Would you reproduce, without any alteration, the lines from the opening line of the entries through the line that has "(888) 774-9161 (374, 21)" in it?
------------
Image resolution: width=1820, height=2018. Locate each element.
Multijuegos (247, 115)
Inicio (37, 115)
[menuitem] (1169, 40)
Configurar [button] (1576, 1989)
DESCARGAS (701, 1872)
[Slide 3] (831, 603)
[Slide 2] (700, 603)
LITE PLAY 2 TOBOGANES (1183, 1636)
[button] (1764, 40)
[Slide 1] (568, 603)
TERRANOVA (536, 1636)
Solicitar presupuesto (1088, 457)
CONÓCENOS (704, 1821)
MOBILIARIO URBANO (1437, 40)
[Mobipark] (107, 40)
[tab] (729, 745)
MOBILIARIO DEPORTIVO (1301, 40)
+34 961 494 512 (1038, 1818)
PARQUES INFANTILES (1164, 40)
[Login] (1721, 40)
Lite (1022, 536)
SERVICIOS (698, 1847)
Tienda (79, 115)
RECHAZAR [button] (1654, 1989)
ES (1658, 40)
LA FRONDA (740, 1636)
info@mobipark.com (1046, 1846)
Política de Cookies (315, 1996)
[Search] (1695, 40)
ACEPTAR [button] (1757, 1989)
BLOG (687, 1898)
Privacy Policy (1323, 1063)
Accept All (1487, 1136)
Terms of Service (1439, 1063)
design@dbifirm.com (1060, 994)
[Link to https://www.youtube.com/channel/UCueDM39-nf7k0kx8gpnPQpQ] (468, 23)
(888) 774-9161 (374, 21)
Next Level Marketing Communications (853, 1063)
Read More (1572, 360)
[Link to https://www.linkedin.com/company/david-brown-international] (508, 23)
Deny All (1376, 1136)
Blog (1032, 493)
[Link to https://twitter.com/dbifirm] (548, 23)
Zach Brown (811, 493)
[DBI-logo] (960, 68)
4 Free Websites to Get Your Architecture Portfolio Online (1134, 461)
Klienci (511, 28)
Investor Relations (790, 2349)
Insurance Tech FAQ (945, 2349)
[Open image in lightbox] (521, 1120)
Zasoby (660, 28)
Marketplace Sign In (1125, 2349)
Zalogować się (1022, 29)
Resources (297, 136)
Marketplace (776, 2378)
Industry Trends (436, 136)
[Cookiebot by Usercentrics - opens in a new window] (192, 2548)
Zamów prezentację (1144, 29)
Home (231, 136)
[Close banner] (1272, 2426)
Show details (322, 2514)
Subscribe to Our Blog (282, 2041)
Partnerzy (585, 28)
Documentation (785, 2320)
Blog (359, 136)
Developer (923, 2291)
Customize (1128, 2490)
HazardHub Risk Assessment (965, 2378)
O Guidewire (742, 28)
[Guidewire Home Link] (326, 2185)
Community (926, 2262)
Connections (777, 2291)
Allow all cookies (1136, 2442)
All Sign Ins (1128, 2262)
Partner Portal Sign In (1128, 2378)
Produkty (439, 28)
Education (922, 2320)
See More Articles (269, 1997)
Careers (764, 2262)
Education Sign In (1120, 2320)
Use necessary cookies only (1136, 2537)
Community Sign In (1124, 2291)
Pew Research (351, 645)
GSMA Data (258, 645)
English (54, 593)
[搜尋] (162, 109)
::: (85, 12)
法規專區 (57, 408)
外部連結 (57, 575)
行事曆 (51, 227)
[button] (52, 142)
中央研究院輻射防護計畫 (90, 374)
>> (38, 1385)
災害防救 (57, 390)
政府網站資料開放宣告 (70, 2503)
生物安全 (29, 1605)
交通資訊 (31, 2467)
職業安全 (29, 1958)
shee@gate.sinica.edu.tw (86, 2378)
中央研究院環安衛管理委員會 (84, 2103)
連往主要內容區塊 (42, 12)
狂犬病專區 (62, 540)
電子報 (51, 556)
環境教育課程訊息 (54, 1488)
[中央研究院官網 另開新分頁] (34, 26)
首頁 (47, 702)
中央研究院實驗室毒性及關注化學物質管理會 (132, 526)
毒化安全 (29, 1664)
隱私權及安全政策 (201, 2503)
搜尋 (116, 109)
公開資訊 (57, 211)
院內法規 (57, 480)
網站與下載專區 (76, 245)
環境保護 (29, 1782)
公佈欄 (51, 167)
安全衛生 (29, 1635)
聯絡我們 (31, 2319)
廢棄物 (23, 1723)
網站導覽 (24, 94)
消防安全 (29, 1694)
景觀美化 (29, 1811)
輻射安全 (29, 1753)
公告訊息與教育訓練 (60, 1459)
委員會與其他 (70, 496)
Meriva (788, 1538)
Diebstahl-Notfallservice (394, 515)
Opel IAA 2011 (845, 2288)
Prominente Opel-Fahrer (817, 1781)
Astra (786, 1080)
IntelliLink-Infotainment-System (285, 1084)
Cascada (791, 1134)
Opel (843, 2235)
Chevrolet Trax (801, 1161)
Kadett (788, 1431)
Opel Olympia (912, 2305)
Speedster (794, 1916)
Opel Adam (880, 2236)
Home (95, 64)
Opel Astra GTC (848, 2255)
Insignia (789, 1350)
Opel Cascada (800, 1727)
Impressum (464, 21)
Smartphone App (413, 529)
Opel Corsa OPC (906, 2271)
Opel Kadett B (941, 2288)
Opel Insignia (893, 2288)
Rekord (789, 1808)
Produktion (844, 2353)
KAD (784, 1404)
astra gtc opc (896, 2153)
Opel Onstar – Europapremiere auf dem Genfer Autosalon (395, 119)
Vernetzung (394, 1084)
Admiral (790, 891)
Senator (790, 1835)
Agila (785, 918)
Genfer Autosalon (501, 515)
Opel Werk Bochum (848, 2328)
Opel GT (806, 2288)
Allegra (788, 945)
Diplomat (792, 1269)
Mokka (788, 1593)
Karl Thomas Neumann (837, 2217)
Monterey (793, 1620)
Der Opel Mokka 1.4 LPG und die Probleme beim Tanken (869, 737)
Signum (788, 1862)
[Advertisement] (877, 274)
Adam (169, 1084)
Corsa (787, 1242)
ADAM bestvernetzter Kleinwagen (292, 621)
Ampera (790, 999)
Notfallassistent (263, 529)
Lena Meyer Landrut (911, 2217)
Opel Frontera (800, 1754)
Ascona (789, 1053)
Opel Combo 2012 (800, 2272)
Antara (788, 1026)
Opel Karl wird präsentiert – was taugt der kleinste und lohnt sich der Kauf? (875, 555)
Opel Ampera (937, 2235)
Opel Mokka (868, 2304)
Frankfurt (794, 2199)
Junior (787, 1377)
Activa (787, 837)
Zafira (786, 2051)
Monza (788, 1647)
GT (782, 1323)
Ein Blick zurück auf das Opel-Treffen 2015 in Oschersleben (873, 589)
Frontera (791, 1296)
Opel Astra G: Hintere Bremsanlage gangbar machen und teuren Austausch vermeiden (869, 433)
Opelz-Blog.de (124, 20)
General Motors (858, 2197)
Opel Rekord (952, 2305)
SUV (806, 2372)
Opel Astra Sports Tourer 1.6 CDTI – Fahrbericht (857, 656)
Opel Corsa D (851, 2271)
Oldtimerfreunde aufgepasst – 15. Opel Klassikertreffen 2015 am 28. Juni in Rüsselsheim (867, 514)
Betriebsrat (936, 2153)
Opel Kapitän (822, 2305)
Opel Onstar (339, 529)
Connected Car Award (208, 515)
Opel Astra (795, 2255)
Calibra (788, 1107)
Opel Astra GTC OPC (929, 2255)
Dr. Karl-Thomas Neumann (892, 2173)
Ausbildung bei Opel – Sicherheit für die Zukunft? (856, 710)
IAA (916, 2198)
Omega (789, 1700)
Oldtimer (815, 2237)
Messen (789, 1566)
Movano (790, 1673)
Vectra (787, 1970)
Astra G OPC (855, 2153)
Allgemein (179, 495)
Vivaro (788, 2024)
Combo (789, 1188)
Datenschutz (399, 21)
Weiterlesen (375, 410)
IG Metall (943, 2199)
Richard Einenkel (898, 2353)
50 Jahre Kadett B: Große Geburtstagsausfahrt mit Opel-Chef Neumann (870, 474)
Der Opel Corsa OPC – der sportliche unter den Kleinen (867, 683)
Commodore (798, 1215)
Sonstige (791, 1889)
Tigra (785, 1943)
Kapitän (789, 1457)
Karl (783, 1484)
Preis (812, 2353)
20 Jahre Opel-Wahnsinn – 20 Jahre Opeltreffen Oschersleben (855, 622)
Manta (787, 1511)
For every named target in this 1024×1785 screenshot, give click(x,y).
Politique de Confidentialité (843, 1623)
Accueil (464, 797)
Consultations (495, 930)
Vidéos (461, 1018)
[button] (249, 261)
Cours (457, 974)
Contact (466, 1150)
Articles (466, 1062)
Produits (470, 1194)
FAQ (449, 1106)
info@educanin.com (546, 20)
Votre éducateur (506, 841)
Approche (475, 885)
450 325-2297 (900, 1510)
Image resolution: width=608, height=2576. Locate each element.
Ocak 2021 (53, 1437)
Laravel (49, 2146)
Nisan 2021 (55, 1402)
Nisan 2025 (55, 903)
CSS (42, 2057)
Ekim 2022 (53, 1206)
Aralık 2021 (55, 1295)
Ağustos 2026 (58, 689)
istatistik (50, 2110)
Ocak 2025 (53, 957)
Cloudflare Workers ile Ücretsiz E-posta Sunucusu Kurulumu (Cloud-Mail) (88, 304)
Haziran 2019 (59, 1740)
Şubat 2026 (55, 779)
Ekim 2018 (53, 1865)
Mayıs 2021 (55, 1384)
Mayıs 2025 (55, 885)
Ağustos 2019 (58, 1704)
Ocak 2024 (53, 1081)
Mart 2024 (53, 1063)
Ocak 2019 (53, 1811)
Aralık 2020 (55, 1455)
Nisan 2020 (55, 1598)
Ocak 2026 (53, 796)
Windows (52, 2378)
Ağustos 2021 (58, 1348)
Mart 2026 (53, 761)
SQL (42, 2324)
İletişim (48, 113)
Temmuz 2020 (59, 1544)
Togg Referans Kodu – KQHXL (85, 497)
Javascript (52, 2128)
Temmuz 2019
------------
Problem solution:
Image resolution: width=1820, height=2018. Locate each element.
Multijuegos (247, 115)
Inicio (37, 115)
[menuitem] (1169, 40)
Configurar [button] (1576, 1989)
DESCARGAS (701, 1872)
[Slide 3] (831, 603)
[Slide 2] (700, 603)
LITE PLAY 2 TOBOGANES (1183, 1636)
[button] (1764, 40)
[Slide 1] (568, 603)
TERRANOVA (536, 1636)
Solicitar presupuesto (1088, 457)
CONÓCENOS (704, 1821)
MOBILIARIO URBANO (1437, 40)
[Mobipark] (107, 40)
[tab] (729, 745)
MOBILIARIO DEPORTIVO (1301, 40)
+34 961 494 512 (1038, 1818)
PARQUES INFANTILES (1164, 40)
[Login] (1721, 40)
Lite (1022, 536)
SERVICIOS (698, 1847)
Tienda (79, 115)
RECHAZAR [button] (1654, 1989)
ES (1658, 40)
LA FRONDA (740, 1636)
info@mobipark.com (1046, 1846)
Política de Cookies (315, 1996)
[Search] (1695, 40)
ACEPTAR [button] (1757, 1989)
BLOG (687, 1898)
Privacy Policy (1323, 1063)
Accept All (1487, 1136)
Terms of Service (1439, 1063)
design@dbifirm.com (1060, 994)
[Link to https://www.youtube.com/channel/UCueDM39-nf7k0kx8gpnPQpQ] (468, 23)
(888) 774-9161 (374, 21)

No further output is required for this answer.